Job - Creation and Job -Destruction Determinants
Bringing a new perspective, in comparison to many other studies, this one is focused on the deterministic resource-based approach to survey the firm-level job-creation determinants. As we can find in the widespread related literature, the word resource is here meant to refer to all types of assets. For instance, among these large numbers of assets, we can mention some, such as cash, debt, capital, management skills, the firm's organizational level in terms of processes' organization, the information treatment level, the firm's ability, and firm's knowledge stock.
From the resource's based approach methods perspective point of view, firms can achieve their optimum performance level through several different types of paths. As a matter of fact, Yazdanfar and Salman [3] mentioned various performance measures that firms can use to achieve their optimum performance level. Similarly to this measurement method, one can recur to the analysis
of profitability, variations in sales (or changes in sales) and job-creation, as well as one, can recur to other available resources. Putting it in another way, if firms increase the level of inputs such as capital, labour, and intermediate materials, as a result of previous increases in investment expenditure, raise the employment rate. According to Lawless et al. [2], job-creation is positively impacted by the level of investment expenditure made by each firm. This increase in the investment expenditure impacts innovation and benefit both, company and U. S employment.
This is indeed in line with the conclusions of Yazdanfar and Salman [3], when studying Malaysian firms. They concluded that to remain economically competitive, firms need to invest constantly so that they can generate and establish new sources for economic growth. Many paths can be followed to achieve such a goal. For instance, for the Malaysian case, the study recommends increasing Research and Development expenditure, as it is suggested to increase both science and technology level as well as job-creation.
However, the need for constant and permanent investment requires firms to have sources of financing. Firms can take debt from several financial institutions such as banks or other firms operating in the financial sector, that can lend money. From the new-Keynesian perspective, these financial institutions display information that is not equally available for all firms. This is the so-called asymmetric information that prevails in the financial market allows those firms to have easier access to debt in comparison with the remnant ones. Therefore, those authors considered asymmetric information as the main source of market imperfection. As a matter of fact, the information asymmetries, agency costs, moral hazards, and adjustment can explain, at least, partially why some firms have access to financial resources while others have not (Greenwald and Stigitiz, 1993) [10].
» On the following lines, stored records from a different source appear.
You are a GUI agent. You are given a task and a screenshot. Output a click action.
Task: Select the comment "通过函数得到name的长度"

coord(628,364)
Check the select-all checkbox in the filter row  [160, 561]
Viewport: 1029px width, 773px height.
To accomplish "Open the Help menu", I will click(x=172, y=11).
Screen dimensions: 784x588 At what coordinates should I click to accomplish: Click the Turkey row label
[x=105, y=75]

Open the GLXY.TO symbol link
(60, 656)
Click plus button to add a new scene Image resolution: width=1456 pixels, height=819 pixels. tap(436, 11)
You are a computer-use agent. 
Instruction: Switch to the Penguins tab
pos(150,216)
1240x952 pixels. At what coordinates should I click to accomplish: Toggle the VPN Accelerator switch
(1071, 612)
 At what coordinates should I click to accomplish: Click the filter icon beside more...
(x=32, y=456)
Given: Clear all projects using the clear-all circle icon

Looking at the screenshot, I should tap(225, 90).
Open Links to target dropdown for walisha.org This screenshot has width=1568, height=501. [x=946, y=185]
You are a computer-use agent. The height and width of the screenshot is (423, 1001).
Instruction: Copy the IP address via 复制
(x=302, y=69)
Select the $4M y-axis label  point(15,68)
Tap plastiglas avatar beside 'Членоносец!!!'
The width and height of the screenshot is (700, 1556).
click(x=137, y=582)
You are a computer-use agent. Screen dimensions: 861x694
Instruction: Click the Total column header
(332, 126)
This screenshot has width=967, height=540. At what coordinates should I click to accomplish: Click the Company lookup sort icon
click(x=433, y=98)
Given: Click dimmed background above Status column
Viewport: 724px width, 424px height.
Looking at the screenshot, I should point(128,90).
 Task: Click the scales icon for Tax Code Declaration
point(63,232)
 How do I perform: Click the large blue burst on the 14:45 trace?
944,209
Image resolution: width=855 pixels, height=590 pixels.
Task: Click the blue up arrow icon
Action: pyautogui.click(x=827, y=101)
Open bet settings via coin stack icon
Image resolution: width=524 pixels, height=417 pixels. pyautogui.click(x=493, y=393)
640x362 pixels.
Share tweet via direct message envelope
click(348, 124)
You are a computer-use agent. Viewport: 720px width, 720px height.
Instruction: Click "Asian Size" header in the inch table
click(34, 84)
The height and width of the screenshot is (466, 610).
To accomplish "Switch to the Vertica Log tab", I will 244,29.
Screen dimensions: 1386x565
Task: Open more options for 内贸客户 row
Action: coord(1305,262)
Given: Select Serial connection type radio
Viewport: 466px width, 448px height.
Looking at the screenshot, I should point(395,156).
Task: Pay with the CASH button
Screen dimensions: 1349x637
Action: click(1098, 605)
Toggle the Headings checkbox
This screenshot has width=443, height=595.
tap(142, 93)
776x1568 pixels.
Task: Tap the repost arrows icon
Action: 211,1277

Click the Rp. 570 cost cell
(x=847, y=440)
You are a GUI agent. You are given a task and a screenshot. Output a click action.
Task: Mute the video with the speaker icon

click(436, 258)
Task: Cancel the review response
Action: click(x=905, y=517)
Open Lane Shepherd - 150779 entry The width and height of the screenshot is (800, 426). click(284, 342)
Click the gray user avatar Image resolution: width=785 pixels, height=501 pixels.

Yazdanfar and Salman [3] found pieces of evidence of a positive association between liquidity availability and fixed capital investment. Other authors found that employment variation is associated with a firm's financial pressure [3]. However, Modiglian and Miller (1958) [11], argued that a firm's financial structure is not an
important determinant of its market value. Firms can be financed by internal resources, debt, or a combination of both, however, this will not affect its real operations. Therefore, market imperfections associated with asymmetric information problems, moral hazards (results from the asymmetric information, occurring when the part with more information about one action or intention tends to have or have the incentive to behave inappropriately from the perspective of the party with less information), agency conflicts between shareholders and the management team, labour market regulation and distortion in taxation leads to the separation of investment and financing decisions.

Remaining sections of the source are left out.